** Work to complete **
Copy every line of the listing below exactly as it appears.

-- start Information supplied --

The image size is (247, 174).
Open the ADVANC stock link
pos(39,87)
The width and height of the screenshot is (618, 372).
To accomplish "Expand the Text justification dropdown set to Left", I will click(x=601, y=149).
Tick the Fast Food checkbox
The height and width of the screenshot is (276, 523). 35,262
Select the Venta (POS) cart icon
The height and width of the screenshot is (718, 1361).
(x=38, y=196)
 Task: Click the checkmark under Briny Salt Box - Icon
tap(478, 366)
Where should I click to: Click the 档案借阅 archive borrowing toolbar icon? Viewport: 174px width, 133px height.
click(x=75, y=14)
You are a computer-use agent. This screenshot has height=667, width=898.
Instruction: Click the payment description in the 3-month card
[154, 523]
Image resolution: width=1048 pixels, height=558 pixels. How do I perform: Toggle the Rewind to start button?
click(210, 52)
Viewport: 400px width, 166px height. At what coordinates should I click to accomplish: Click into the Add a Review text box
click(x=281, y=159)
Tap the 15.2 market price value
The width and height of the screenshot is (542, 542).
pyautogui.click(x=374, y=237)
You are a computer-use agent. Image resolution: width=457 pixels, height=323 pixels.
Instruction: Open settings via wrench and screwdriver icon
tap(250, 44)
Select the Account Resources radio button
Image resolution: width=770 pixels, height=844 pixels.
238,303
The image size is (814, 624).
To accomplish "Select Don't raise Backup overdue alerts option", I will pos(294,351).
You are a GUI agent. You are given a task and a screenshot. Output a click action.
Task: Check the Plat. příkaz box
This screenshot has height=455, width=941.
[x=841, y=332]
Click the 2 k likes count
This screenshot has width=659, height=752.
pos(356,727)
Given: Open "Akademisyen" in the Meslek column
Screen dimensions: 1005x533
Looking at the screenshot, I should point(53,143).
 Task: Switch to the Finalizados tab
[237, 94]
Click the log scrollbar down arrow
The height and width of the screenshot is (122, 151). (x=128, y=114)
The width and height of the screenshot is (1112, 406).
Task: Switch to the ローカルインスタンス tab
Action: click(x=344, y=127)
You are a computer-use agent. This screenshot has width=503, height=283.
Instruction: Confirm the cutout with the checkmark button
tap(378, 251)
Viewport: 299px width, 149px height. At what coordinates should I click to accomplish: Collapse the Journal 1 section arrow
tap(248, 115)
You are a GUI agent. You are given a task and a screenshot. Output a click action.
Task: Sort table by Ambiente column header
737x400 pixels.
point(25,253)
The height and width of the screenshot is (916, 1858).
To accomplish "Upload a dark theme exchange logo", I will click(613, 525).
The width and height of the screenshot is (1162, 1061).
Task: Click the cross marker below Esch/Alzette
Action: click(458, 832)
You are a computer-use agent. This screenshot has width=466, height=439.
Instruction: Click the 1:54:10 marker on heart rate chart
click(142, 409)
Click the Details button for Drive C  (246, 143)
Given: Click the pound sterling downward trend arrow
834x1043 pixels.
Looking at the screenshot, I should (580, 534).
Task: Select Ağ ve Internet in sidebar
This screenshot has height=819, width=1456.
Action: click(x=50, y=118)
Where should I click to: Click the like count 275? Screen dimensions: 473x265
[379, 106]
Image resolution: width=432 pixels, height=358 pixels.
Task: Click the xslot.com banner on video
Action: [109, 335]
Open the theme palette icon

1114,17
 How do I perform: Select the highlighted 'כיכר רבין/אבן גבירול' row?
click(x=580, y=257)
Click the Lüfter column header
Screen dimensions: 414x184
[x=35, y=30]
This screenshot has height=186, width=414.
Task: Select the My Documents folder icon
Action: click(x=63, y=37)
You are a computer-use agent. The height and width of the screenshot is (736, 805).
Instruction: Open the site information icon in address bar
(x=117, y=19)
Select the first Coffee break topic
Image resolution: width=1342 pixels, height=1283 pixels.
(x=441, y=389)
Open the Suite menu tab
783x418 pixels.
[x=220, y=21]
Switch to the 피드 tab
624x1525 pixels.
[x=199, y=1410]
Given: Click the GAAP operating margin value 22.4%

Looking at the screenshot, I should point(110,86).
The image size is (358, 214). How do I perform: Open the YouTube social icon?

-- end Information supplied --

** Exercise response **
The image size is (247, 174).
Open the ADVANC stock link
pos(39,87)
The width and height of the screenshot is (618, 372).
To accomplish "Expand the Text justification dropdown set to Left", I will click(x=601, y=149).
Tick the Fast Food checkbox
The height and width of the screenshot is (276, 523). 35,262
Select the Venta (POS) cart icon
The height and width of the screenshot is (718, 1361).
(x=38, y=196)
 Task: Click the checkmark under Briny Salt Box - Icon
tap(478, 366)
Where should I click to: Click the 档案借阅 archive borrowing toolbar icon? Viewport: 174px width, 133px height.
click(x=75, y=14)
You are a computer-use agent. This screenshot has height=667, width=898.
Instruction: Click the payment description in the 3-month card
[154, 523]
Image resolution: width=1048 pixels, height=558 pixels. How do I perform: Toggle the Rewind to start button?
click(210, 52)
Viewport: 400px width, 166px height. At what coordinates should I click to accomplish: Click into the Add a Review text box
click(x=281, y=159)
Tap the 15.2 market price value
The width and height of the screenshot is (542, 542).
pyautogui.click(x=374, y=237)
You are a computer-use agent. Image resolution: width=457 pixels, height=323 pixels.
Instruction: Open settings via wrench and screwdriver icon
tap(250, 44)
Select the Account Resources radio button
Image resolution: width=770 pixels, height=844 pixels.
238,303
The image size is (814, 624).
To accomplish "Select Don't raise Backup overdue alerts option", I will pos(294,351).
You are a GUI agent. You are given a task and a screenshot. Output a click action.
Task: Check the Plat. příkaz box
This screenshot has height=455, width=941.
[x=841, y=332]
Click the 2 k likes count
This screenshot has width=659, height=752.
pos(356,727)
Given: Open "Akademisyen" in the Meslek column
Screen dimensions: 1005x533
Looking at the screenshot, I should point(53,143).
 Task: Switch to the Finalizados tab
[237, 94]
Click the log scrollbar down arrow
The height and width of the screenshot is (122, 151). (x=128, y=114)
The width and height of the screenshot is (1112, 406).
Task: Switch to the ローカルインスタンス tab
Action: click(x=344, y=127)
You are a computer-use agent. This screenshot has width=503, height=283.
Instruction: Confirm the cutout with the checkmark button
tap(378, 251)
Viewport: 299px width, 149px height. At what coordinates should I click to accomplish: Collapse the Journal 1 section arrow
tap(248, 115)
You are a GUI agent. You are given a task and a screenshot. Output a click action.
Task: Sort table by Ambiente column header
737x400 pixels.
point(25,253)
The height and width of the screenshot is (916, 1858).
To accomplish "Upload a dark theme exchange logo", I will click(613, 525).
The width and height of the screenshot is (1162, 1061).
Task: Click the cross marker below Esch/Alzette
Action: click(458, 832)
You are a computer-use agent. This screenshot has width=466, height=439.
Instruction: Click the 1:54:10 marker on heart rate chart
click(142, 409)
Click the Details button for Drive C  (246, 143)
Given: Click the pound sterling downward trend arrow
834x1043 pixels.
Looking at the screenshot, I should (580, 534).
Task: Select Ağ ve Internet in sidebar
This screenshot has height=819, width=1456.
Action: click(x=50, y=118)
Where should I click to: Click the like count 275? Screen dimensions: 473x265
[379, 106]
Image resolution: width=432 pixels, height=358 pixels.
Task: Click the xslot.com banner on video
Action: [109, 335]
Open the theme palette icon

1114,17
 How do I perform: Select the highlighted 'כיכר רבין/אבן גבירול' row?
click(x=580, y=257)
Click the Lüfter column header
Screen dimensions: 414x184
[x=35, y=30]
This screenshot has height=186, width=414.
Task: Select the My Documents folder icon
Action: click(x=63, y=37)
You are a computer-use agent. The height and width of the screenshot is (736, 805).
Instruction: Open the site information icon in address bar
(x=117, y=19)
Select the first Coffee break topic
Image resolution: width=1342 pixels, height=1283 pixels.
(x=441, y=389)
Open the Suite menu tab
783x418 pixels.
[x=220, y=21]
Switch to the 피드 tab
624x1525 pixels.
[x=199, y=1410]
Given: Click the GAAP operating margin value 22.4%

Looking at the screenshot, I should point(110,86).
The image size is (358, 214). How do I perform: Open the YouTube social icon?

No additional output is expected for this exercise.